WHAT IS REQUIRED :: Change every "screenshot" to "screen capture" in the records, starting with the first line and going on through the line containing "Action: click(414, 282)". Give those lines back with nothing else altered.

[start]

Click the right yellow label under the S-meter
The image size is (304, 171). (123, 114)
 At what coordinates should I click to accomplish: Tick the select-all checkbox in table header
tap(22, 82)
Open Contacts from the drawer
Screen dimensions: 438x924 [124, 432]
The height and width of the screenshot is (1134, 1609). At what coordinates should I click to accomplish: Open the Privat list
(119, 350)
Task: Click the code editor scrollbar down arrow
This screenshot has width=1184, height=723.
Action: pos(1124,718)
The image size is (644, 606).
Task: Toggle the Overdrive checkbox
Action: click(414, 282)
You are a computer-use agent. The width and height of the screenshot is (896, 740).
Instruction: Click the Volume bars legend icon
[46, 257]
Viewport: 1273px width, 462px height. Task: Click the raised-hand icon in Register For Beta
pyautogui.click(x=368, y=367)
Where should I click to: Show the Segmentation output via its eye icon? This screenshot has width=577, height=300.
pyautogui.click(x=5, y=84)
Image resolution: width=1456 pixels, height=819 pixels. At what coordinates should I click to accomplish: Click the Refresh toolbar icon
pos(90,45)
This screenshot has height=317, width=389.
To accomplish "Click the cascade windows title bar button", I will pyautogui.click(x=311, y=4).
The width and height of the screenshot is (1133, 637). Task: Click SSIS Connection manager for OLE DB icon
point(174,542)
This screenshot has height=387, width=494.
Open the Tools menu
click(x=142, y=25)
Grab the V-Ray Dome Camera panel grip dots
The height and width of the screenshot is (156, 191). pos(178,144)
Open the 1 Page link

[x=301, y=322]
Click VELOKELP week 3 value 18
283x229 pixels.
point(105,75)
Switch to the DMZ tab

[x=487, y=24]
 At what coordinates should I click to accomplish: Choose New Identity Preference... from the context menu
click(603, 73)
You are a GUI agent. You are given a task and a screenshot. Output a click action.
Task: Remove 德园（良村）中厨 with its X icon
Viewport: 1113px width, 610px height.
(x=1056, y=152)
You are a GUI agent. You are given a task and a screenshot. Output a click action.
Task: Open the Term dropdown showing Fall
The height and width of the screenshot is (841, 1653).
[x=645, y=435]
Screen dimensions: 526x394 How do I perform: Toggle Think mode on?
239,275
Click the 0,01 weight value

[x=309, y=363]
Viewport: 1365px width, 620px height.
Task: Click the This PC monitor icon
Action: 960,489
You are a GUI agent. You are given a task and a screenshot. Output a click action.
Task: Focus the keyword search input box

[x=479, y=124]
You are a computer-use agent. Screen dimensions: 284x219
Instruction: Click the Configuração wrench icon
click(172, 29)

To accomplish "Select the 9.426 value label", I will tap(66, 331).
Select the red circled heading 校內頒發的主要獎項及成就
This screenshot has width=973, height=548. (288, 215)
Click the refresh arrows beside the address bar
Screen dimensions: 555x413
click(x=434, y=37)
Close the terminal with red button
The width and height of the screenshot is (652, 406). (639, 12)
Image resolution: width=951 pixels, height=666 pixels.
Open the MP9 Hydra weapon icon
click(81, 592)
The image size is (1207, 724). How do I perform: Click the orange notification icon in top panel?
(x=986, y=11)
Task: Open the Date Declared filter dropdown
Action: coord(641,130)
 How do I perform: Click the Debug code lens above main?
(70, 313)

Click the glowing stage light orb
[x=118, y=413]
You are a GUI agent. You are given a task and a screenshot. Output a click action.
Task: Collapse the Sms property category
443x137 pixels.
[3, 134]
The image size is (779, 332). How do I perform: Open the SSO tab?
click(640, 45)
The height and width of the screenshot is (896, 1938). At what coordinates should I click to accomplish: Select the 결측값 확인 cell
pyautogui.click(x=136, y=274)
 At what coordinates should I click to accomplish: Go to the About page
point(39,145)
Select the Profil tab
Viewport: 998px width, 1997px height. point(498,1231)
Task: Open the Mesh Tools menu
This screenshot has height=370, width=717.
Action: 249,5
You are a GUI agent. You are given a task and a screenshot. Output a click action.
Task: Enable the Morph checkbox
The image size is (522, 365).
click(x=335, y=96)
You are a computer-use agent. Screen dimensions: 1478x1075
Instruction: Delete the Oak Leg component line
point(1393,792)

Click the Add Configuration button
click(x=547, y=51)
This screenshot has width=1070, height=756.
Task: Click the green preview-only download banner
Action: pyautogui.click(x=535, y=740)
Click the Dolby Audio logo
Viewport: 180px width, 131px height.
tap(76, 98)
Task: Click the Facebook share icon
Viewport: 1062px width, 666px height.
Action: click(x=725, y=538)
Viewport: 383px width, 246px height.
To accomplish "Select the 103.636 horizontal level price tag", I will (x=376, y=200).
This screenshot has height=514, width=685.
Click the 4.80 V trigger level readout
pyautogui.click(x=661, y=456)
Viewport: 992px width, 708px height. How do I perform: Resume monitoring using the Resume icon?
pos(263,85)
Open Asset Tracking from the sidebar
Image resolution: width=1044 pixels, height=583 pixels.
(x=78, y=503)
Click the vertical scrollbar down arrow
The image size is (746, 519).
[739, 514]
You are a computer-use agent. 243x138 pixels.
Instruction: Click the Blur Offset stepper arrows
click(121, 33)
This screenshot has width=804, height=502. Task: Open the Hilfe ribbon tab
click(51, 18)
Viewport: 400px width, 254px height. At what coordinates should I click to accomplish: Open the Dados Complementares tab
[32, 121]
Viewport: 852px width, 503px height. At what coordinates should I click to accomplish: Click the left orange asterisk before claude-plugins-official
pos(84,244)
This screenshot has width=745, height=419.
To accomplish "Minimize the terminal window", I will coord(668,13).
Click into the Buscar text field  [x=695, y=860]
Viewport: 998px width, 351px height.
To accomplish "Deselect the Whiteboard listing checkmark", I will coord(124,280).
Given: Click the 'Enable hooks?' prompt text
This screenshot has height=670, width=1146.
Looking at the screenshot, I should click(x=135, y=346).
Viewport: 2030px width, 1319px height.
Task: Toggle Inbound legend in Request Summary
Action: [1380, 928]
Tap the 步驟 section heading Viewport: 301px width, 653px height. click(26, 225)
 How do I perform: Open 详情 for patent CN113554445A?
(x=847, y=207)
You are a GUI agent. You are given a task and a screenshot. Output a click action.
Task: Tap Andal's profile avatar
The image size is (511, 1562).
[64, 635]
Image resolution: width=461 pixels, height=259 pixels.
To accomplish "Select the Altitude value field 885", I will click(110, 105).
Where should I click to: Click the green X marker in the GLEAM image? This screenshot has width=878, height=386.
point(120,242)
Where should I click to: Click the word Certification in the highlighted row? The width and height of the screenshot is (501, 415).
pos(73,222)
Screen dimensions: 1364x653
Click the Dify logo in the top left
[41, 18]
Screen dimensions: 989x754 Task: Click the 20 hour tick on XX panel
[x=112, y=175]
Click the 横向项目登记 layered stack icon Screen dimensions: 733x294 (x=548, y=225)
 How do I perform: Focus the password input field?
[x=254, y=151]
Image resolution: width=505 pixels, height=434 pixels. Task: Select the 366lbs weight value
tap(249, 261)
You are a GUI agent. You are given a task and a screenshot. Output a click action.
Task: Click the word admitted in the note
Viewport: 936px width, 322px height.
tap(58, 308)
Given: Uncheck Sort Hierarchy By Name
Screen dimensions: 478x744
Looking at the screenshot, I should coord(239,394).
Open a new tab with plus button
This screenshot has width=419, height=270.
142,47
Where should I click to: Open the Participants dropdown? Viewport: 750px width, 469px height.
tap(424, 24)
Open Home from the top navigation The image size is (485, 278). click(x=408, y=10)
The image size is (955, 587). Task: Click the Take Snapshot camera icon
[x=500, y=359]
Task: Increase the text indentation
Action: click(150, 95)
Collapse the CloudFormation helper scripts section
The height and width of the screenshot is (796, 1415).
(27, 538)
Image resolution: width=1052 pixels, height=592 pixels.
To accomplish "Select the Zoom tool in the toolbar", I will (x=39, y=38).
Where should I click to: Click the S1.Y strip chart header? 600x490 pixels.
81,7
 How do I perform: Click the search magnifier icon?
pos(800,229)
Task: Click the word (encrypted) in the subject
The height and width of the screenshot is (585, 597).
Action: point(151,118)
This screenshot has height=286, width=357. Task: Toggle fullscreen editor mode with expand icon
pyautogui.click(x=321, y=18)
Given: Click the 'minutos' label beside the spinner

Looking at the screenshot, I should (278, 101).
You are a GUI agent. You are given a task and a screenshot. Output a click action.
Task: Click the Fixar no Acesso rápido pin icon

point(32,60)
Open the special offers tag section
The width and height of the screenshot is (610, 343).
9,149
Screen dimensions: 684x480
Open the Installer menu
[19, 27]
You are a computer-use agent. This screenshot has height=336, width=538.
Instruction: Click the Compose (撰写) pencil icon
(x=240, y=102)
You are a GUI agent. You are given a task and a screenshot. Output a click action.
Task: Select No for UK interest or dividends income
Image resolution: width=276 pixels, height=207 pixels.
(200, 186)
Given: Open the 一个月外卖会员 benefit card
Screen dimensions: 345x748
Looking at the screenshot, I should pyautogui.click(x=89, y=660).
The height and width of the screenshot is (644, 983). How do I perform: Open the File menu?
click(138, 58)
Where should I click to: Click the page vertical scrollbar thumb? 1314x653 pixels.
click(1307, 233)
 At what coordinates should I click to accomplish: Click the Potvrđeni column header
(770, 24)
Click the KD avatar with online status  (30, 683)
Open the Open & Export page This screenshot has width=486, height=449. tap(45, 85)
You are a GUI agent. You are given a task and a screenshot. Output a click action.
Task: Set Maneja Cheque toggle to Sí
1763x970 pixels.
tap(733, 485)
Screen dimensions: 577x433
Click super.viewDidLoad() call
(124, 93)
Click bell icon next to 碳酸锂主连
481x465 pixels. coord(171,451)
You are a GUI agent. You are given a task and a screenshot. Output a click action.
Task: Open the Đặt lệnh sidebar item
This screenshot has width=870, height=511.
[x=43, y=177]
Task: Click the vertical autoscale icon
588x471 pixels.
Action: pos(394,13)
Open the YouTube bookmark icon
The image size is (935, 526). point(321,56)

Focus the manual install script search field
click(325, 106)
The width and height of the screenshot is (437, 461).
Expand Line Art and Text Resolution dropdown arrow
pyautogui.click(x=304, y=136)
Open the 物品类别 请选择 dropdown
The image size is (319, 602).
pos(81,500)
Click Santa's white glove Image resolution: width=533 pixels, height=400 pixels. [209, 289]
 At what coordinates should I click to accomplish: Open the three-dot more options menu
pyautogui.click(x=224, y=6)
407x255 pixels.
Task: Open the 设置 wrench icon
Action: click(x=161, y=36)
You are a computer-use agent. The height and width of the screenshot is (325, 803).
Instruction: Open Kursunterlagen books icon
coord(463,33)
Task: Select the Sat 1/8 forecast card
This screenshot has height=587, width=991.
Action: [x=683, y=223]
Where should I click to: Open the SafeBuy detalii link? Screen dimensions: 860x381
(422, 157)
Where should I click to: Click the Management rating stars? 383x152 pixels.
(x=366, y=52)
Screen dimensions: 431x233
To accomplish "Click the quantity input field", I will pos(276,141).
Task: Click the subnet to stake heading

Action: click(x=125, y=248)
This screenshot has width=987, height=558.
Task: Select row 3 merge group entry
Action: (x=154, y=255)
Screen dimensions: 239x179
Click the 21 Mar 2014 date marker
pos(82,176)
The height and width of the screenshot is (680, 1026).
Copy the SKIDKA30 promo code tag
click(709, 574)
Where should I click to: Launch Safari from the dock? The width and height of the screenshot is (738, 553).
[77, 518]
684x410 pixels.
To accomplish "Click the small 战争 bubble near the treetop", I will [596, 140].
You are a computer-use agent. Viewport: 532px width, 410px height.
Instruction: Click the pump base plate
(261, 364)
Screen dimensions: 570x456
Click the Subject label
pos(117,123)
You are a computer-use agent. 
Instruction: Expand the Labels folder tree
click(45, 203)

[end]

WORKED ANSWER ::
Click the right yellow label under the S-meter
The image size is (304, 171). (123, 114)
 At what coordinates should I click to accomplish: Tick the select-all checkbox in table header
tap(22, 82)
Open Contacts from the drawer
Screen dimensions: 438x924 [124, 432]
The height and width of the screen capture is (1134, 1609). At what coordinates should I click to accomplish: Open the Privat list
(119, 350)
Task: Click the code editor scrollbar down arrow
This screen capture has width=1184, height=723.
Action: pos(1124,718)
The image size is (644, 606).
Task: Toggle the Overdrive checkbox
Action: click(414, 282)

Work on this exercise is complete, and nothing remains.